─── Data for the task ───

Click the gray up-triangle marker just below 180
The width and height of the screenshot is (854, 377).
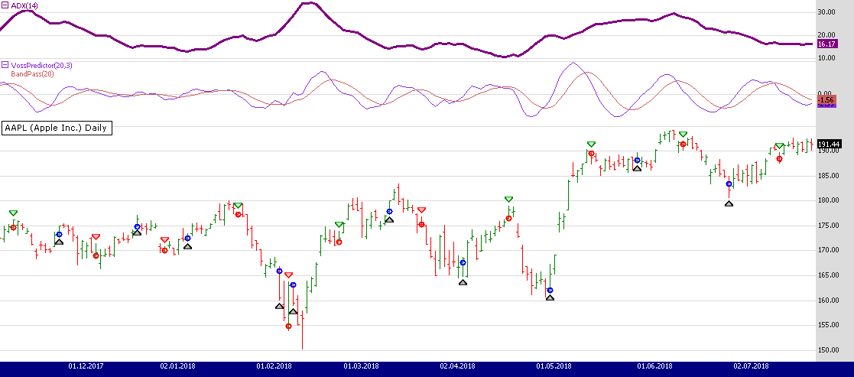click(729, 203)
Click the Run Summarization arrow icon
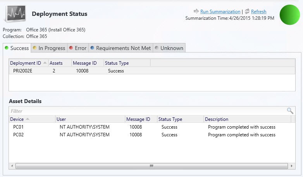 click(x=196, y=12)
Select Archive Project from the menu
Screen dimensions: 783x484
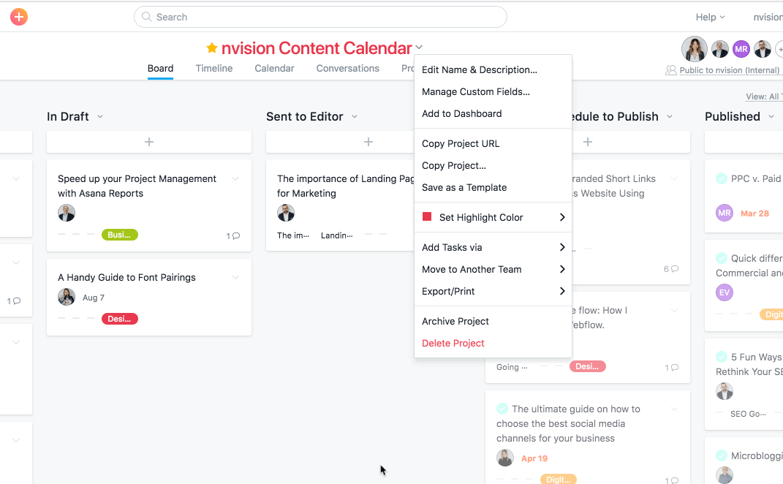pyautogui.click(x=455, y=321)
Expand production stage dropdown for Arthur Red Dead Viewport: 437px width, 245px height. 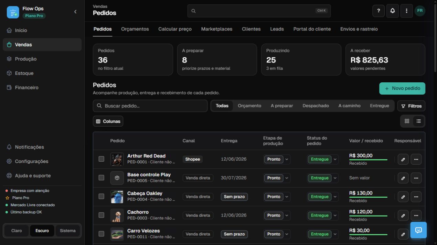tap(287, 159)
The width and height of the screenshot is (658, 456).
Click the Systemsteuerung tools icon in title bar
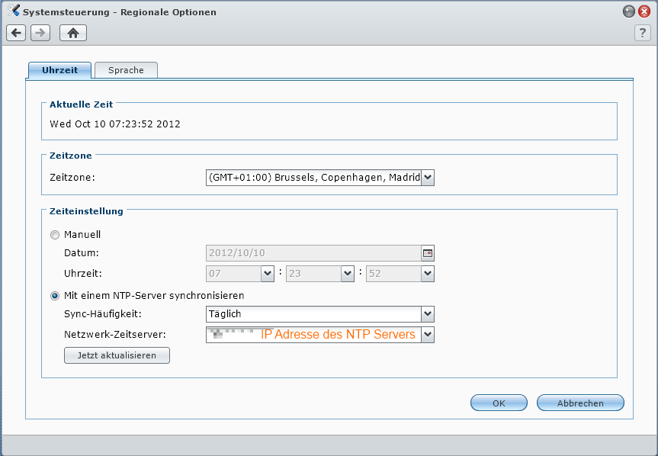13,11
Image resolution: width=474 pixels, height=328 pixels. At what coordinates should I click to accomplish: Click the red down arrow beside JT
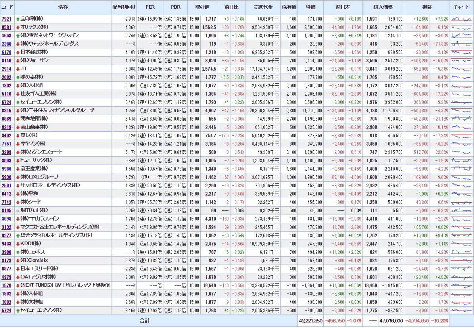click(x=18, y=69)
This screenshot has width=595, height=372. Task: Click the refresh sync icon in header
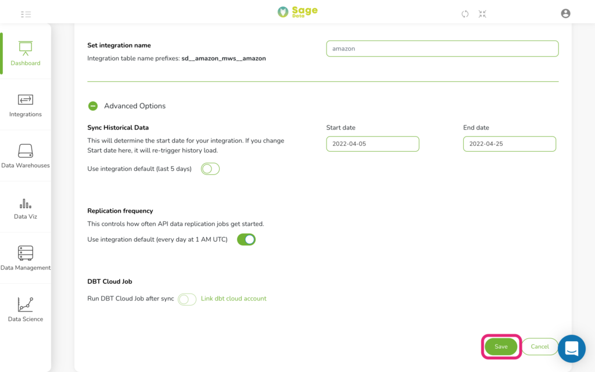465,14
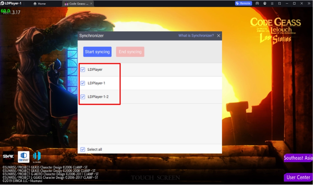Uncheck the LDPlayer checkbox

point(83,70)
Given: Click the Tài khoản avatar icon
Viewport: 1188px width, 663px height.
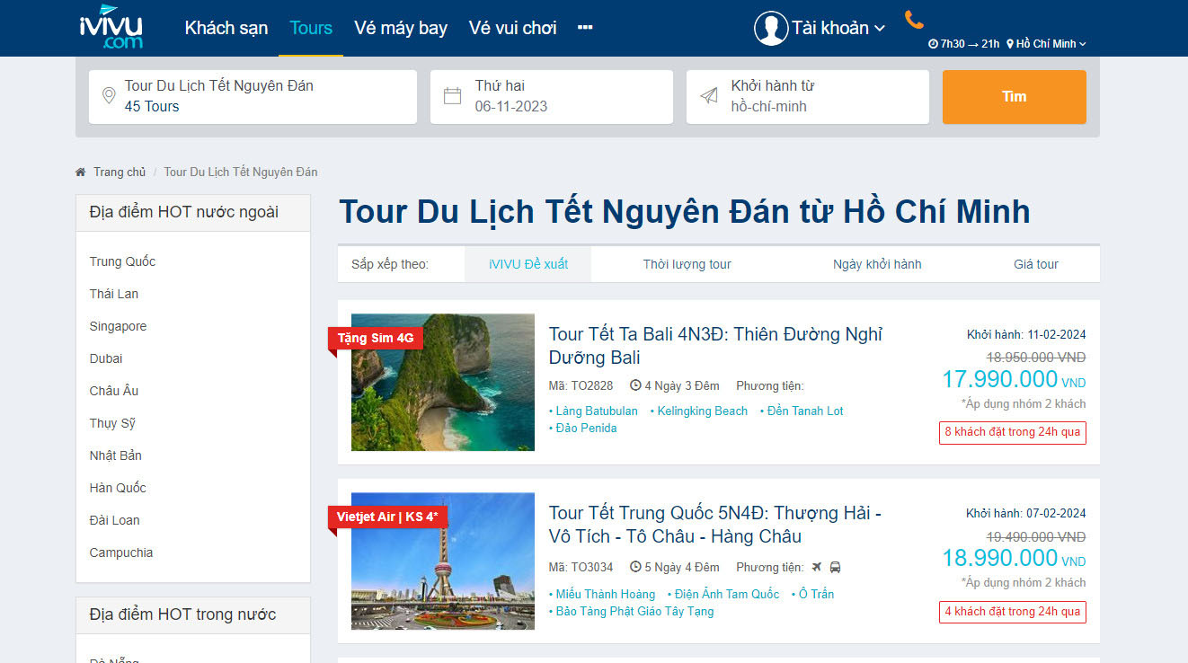Looking at the screenshot, I should pyautogui.click(x=770, y=28).
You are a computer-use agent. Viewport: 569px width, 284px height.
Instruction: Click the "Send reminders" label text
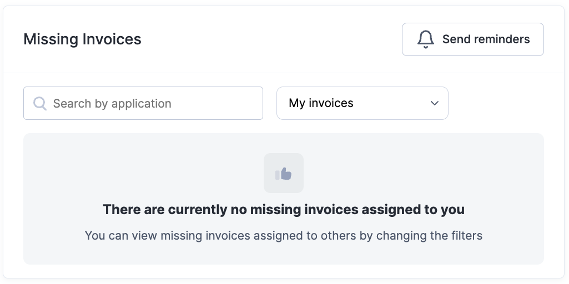tap(486, 39)
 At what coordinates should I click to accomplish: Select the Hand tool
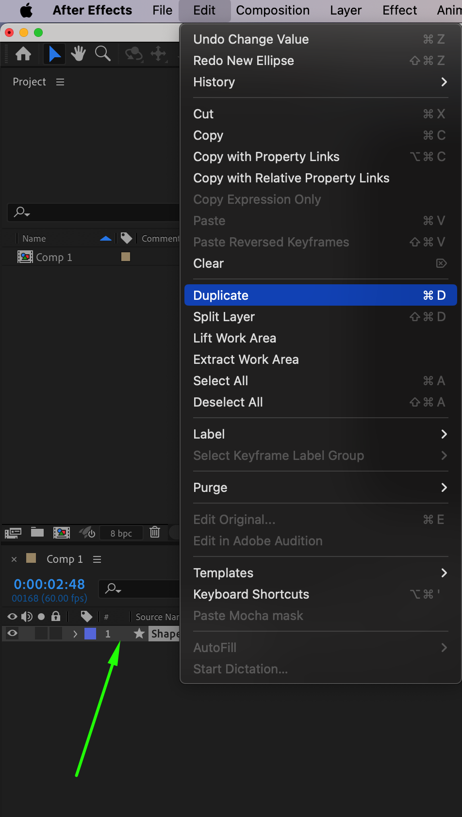click(x=78, y=54)
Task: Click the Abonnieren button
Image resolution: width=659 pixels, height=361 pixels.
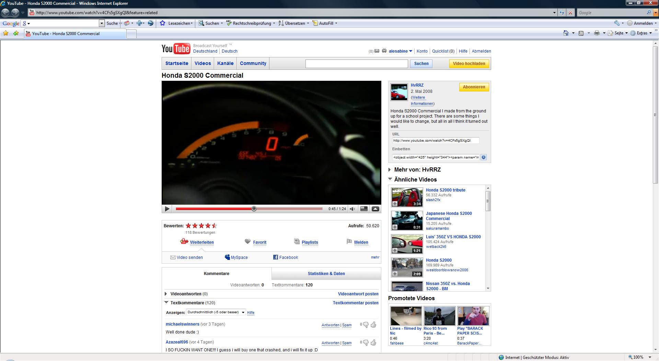Action: pyautogui.click(x=474, y=87)
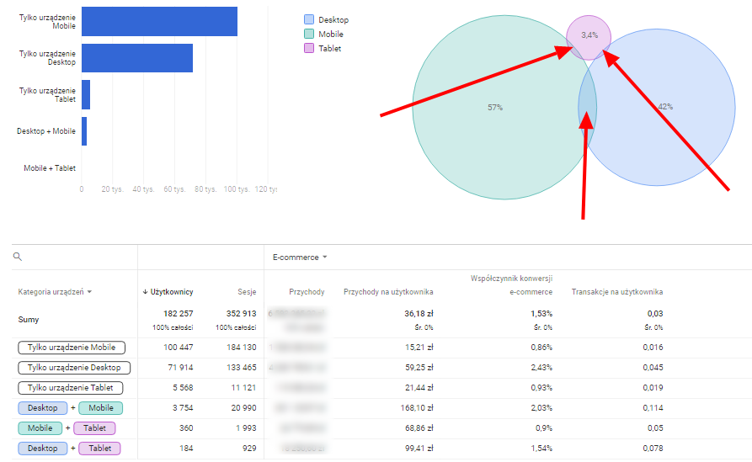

───

● Instructions for the task:
Repeat nothing but the lines from the one containing "Task: Click the Abonnieren button" through the end of the entries, exactly, and skip the pictures.

● Written solution:
Task: Click the Abonnieren button
Image resolution: width=659 pixels, height=361 pixels.
Action: pyautogui.click(x=474, y=87)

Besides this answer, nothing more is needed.